··· Quoted passage
Scanner upgrade included as a covariate.

FIG. 1. — Post-traumatic stress symptoms clusters showed specific relations with limbic microstructure. Higher fractional anisotropy (FA) in the left hippocampus to amygdala pathway was associated with lower re-experiencing in the exracranial injury (EI) group and with higher avoidance in the traumatic brain injury (TBI) group. For both TBI and EI groups combined, hyperarousal was linked to higher FA of bilateral pathways connecting the amygdalae with orbital pre-frontal cortical (PFC), left amygdala to rostral anterior cingulate bundle, as well as to mean diffusivity (MD) of bilateral hippocampi. Avoidance was also related to higher FA of the right hippocampus to amygdala tract. Numbing was predicted specifically by elevated left hippocampal MD. Amygdala-red, hippocampus-green, orbital PFC-orange, rostral anterior cingulate bundle-yellow. Pathways indicated in white.

For hyperarousal scores, the region × age interaction was significant for the left amygdala to rACB FA and for bilateral MD. The interactions of age and DTI metrics on hyperarousal scores were decomposed by estimating FA values with age at the mean and ±1 standard deviation around the mean (Fig. 2). For the left amygdala to rACB pathway, FA values were not related to arousal scores in younger patients (p > 0.5) but approached significance at the mean age (χ²(1) = 3.57; p = 0.059), and were significant at older ages (χ²(1) = 7.97; p = 0.005). The interactions of age with hippocampal MD were significant at younger ages (left, χ²(1) = 5.64; p = 0.018; right, χ²(1) = 4.64; p = 0.031) but not at mid- and older ages (ps > 0.1).

FIG. 2. — Age × region interactions for hyperarousal scores. At older ages, hyperarousal increased as fractional anisotropy (FA) increased in the pathway connecting the left hippocampus and amygdala (a). In younger participants, hyperarousal scores increased as mean diffusivity (MD) of the left (b) and right (c) hippocampi increased.
······
··· Information provided
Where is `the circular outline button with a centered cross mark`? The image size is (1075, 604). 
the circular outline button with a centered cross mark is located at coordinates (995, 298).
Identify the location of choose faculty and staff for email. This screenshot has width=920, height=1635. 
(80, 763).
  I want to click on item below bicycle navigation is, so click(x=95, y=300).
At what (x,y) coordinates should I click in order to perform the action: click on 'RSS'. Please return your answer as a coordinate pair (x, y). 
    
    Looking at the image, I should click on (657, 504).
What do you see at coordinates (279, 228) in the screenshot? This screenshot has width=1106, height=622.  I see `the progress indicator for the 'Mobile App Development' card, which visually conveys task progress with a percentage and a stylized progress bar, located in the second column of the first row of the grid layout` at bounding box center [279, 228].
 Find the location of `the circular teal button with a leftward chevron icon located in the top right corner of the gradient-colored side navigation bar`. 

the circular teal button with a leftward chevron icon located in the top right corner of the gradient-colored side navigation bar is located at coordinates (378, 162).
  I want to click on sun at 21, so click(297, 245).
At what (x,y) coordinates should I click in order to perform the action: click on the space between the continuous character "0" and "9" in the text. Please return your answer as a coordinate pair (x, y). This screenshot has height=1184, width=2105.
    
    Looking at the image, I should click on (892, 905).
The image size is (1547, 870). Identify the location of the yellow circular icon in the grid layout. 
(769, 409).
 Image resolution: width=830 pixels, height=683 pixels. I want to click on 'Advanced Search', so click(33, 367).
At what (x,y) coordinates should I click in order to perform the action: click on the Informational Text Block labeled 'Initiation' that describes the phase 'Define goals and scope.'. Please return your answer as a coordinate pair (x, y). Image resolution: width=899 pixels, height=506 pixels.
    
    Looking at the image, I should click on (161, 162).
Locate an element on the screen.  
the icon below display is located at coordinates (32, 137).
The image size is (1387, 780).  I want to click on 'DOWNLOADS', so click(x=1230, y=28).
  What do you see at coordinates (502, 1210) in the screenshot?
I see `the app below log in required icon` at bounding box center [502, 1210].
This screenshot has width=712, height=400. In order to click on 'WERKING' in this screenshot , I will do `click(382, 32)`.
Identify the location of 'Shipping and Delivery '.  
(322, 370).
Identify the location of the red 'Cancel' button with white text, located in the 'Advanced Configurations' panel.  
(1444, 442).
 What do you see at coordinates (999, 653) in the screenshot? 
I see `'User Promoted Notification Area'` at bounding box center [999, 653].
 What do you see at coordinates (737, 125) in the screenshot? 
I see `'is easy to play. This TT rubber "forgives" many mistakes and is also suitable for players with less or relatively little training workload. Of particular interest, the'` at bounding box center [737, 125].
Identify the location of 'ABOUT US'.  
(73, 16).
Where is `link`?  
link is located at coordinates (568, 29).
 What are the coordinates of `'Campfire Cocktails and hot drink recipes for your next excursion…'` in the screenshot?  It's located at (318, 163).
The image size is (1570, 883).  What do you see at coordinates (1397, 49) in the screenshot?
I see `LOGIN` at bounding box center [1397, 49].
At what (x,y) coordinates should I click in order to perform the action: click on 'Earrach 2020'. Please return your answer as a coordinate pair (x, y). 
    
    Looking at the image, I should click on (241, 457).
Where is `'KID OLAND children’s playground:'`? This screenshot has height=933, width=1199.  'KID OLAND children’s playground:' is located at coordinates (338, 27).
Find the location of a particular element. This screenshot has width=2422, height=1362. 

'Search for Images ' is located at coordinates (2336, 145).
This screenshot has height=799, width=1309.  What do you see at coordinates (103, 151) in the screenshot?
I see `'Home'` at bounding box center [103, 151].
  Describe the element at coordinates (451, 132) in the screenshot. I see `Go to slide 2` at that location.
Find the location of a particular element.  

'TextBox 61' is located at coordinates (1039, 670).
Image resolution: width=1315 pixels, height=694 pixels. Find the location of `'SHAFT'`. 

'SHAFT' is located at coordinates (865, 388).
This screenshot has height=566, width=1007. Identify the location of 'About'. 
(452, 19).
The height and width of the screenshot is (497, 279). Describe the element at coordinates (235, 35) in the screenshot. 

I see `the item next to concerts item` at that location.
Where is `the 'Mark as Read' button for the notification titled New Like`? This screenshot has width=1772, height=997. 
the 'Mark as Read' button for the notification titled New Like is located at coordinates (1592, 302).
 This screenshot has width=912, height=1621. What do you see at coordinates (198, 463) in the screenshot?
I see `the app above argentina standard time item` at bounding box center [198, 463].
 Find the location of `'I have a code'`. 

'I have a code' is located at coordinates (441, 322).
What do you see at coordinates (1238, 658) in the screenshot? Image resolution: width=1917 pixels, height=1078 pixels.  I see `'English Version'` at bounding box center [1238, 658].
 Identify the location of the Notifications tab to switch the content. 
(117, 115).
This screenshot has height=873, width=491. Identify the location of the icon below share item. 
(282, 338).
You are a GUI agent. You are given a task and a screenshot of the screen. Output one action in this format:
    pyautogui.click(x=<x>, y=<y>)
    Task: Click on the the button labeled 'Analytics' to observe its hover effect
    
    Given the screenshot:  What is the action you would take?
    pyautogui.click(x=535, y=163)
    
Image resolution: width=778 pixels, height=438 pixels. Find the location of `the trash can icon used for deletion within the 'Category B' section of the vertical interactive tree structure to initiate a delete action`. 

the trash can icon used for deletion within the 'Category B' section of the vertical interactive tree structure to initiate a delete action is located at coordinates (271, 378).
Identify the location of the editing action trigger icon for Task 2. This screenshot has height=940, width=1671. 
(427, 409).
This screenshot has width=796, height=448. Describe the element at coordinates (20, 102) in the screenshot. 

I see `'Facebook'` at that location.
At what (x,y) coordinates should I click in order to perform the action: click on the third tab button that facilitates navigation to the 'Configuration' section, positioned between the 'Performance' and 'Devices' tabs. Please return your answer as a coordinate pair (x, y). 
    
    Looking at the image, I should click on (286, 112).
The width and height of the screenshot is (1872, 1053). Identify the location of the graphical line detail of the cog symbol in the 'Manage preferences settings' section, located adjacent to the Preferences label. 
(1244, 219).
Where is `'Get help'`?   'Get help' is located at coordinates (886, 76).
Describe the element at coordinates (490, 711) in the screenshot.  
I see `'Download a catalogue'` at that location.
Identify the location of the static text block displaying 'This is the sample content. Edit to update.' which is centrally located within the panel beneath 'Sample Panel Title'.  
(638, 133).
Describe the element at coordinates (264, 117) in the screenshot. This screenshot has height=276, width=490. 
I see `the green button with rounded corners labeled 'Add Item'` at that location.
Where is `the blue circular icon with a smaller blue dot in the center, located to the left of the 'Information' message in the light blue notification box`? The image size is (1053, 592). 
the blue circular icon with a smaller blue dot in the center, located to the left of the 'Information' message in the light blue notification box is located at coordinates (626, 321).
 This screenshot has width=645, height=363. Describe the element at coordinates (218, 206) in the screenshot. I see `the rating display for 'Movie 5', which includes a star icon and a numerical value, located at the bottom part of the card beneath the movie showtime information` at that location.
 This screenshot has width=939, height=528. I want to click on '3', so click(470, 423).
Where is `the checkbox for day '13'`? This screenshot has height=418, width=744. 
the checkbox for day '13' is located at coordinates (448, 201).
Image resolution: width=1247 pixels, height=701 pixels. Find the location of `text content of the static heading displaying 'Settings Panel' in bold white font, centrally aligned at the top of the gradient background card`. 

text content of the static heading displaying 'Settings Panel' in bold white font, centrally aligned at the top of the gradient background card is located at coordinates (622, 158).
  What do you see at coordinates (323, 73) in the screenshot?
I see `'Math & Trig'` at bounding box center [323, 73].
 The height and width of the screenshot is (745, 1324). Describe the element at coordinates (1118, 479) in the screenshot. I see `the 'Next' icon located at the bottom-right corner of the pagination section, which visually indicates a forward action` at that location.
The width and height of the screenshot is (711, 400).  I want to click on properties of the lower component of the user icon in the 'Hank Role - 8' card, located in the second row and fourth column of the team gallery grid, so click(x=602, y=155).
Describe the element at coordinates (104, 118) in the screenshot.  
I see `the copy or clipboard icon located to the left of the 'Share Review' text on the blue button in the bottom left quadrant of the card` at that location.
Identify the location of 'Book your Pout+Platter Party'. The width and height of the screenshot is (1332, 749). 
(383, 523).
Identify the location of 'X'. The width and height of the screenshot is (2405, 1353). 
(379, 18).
······
**Task list:**
• 1. According to the text on stress symptoms and limbic microstructure, what specifically predicted numbing?
• 2. Decide whether each statement agrees with the text on stress symptoms and limbic microstructure. Answer yes or no and quote the deciding words.
(a) Avoidance was related to higher FA of the right hippocampus to amygdala tract.
(b) Scanner upgrade was left out of the analysis.
(c) For the left amygdala to rACB pathway, FA values were significant at older ages.
• 3. List every color that the text on stress symptoms and limbic microstructure assigns in Fig. 1, each with what it marks.
The lines come from a source separate from the text.

**Written answers:**
• 1. Elevated left hippocampal MD.

• 2.
(a) Yes: "Avoidance was also related to higher FA of the right hippocampus to amygdala tract."
(b) No: "Scanner upgrade included as a covariate."
(c) Yes: "were significant at older ages"

• 3.
- Red: amygdala
- Green: hippocampus
- Orange: orbital PFC
- Yellow: rostral anterior cingulate bundle
- White: pathways